Liebe Leserinnen und Leser,

der Traum von der ewigen Jugend ist uralt. Aber bedeutet er, niemals erwachsen zu werden? Heute scheint dies manchmal ernüchternde Wirklichkeit zu sein. Jedenfalls dehnt sich die Zeit zwischen der körperlichen Geschlechtsreife und der Festigung der Lebensverhältnisse in Beruf und Familie immer weiter aus. Auch die Frage, ob und wann eine Ehe eingegangen wird, ist davon betroffen.

Wir kennen die Herausforderungen, die das für junge Menschen mit sich bringt, und nehmen sie ernst. Zugleich sind wir der Überzeugung, dass es für das Konzept einer exklusiven und dauerhaften Partnerschaft, wie es die Ehe darstellt, nach wie vor gute Gründe gibt. Und manchmal sind wir überrascht, wie gerade junge Christen in diesem Spannungsfeld neu nach klaren Orientierungen suchen und für sich Konsequenzen formulieren, die manch Ältere in Erstaunen versetzen.
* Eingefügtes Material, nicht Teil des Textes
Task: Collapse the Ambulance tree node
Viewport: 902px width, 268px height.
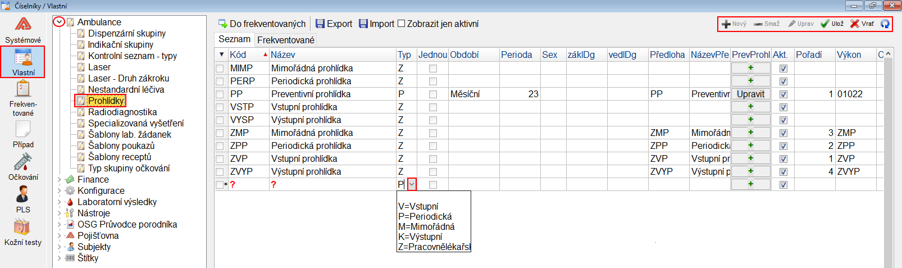Action: pos(59,22)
Dieses Heft widmet sich der Spannung, in der Menschen in der so genannten Adoleszenz stehen, der Zeit ihres Erwachsenwerdens, besonders im Blick auf das Reifen von Liebe und Sexualität, auf die Anbahnung und Gestaltung intimer Beziehungen. Nikolaus Franke entfaltet in pädagogischer Sicht die entscheidenden Entwicklungsaufgaben, vor denen junge Menschen in dieser Zeit stehen. Markus Schäller entwirft ein entschlossen an der Bibel geeichtes Verständnis der Ehe für die Gegenwart. Markus Guterding macht jungen Leuten Mut, sich in der Partnerwahl vor allem an geistlichen Aspekten zu orientieren, und gibt praktische Tipps dazu.

Gerade junge Menschen mit christlicher Prägung tun sich mitunter schwer, unbefangen und mutig Beziehungen mit dem anderen Geschlecht anzuknüpfen. Sie sehen sich in dem Dilemma, es „ernst meinen“ zu wollen und sich doch nicht so schnell sicher zu sein, dass es der oder die Richtige ist. Gibt es auch ein „christliches Flirten“? Was kann und darf ich tun, um jemand anderem zu gefallen? Samuel Oertel stellt sich der Frage praktisch und im Klartext. Immer wieder begegnet mir im Zusammenhang mit Sexualität der Begriff der „Reinheit“, dem ich in den Theologischen Notizen nachgehe. Vielen Dank, dass Sie unsere Zeitschrift lesen!

Eine gute Lektüre wünscht Ihr

Martin Leupold,

Leiter Weißes Kreuz e. V. Weißes Kreuz e.V.